Según Valenzuela, las herramientas de IA de Runway permiten mantener una calidad visual similar reduciendo de forma drástica los costes en todas las etapas del proceso: desde la preproducción y el guion hasta la planificación, el rodaje y los efectos visuales. Cita como ejemplo la película “Bitcoin: Killing Satoshi”, anunciada como el primer largometraje de calidad de estudio creado con fuerte apoyo de IA, cuyo presupuesto habría bajado de 300 a 70 millones de dólares. Grandes actores de la industria —como Amazon, estudios indios, Sony Pictures e incluso el director James Cameron— también están adoptando IA para abaratar producciones.
La visión de Valenzuela choca con la idea tradicional de que cada película es, ante todo, una obra artística en la que el estudio apuesta por un equipo creativo concreto. Para el CEO de Runway, el problema es de cantidad: si se multiplica el número de películas producidas con el mismo dinero, aumentan las probabilidades de conseguir un éxito. Sus críticos advierten que inundar el mercado de contenidos no garantiza más buen cine y puede devaluar la creatividad.

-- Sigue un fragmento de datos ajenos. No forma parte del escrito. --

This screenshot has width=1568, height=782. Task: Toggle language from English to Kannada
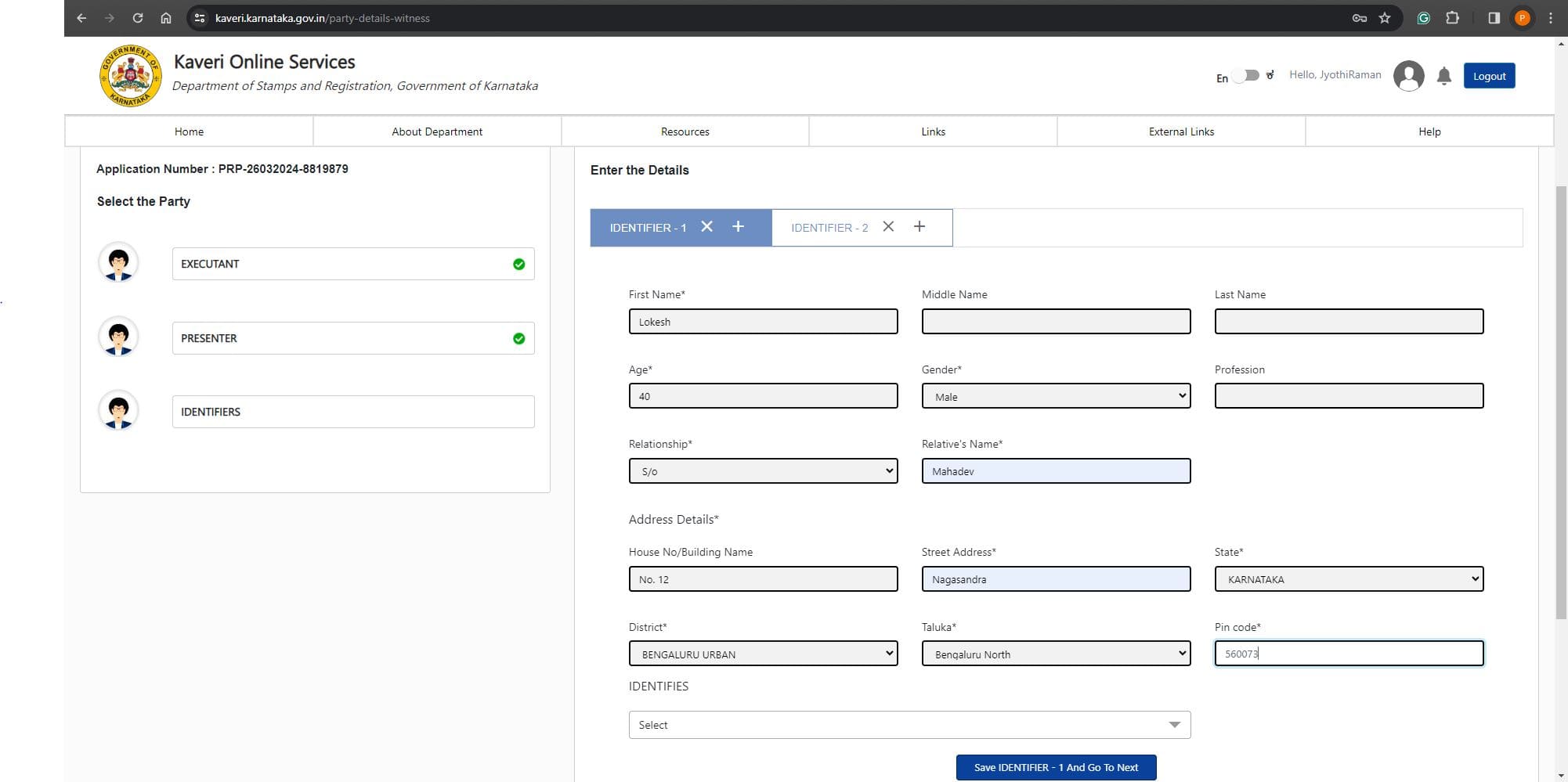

Valenzuela sostiene que parte del rechazo inicial a la IA en Hollywood se debe al miedo y a malentendidos, pero que la percepción está cambiando a medida que creadores y estudios comprueban sus ventajas prácticas. Afirma que existe una “crisis de creatividad” causada por los incentivos económicos actuales y compara el futuro del video con el del libro: aunque exageró al afirmar que se publican 25 millones de libros al año (las cifras oficiales rondan los 2,2 millones de títulos), defiende que el mundo mejora cuando más personas pueden contar sus historias, incluso si solo una pequeña parte de esas obras se convierte en un éxito.
Su tesis central es que la IA abre la puerta a que miles de millones de personas, que hoy no tienen acceso a los recursos para hacer cine, puedan crear películas. Runway resume esta idea en un lema interno: “las mejores películas aún no se han hecho”. Para lograrlo, la estrategia pasa por abaratar drásticamente la producción con IA y aceptar un modelo de industria donde prime la cantidad, confiando en que de ese gran volumen emerjan nuevas obras destacadas.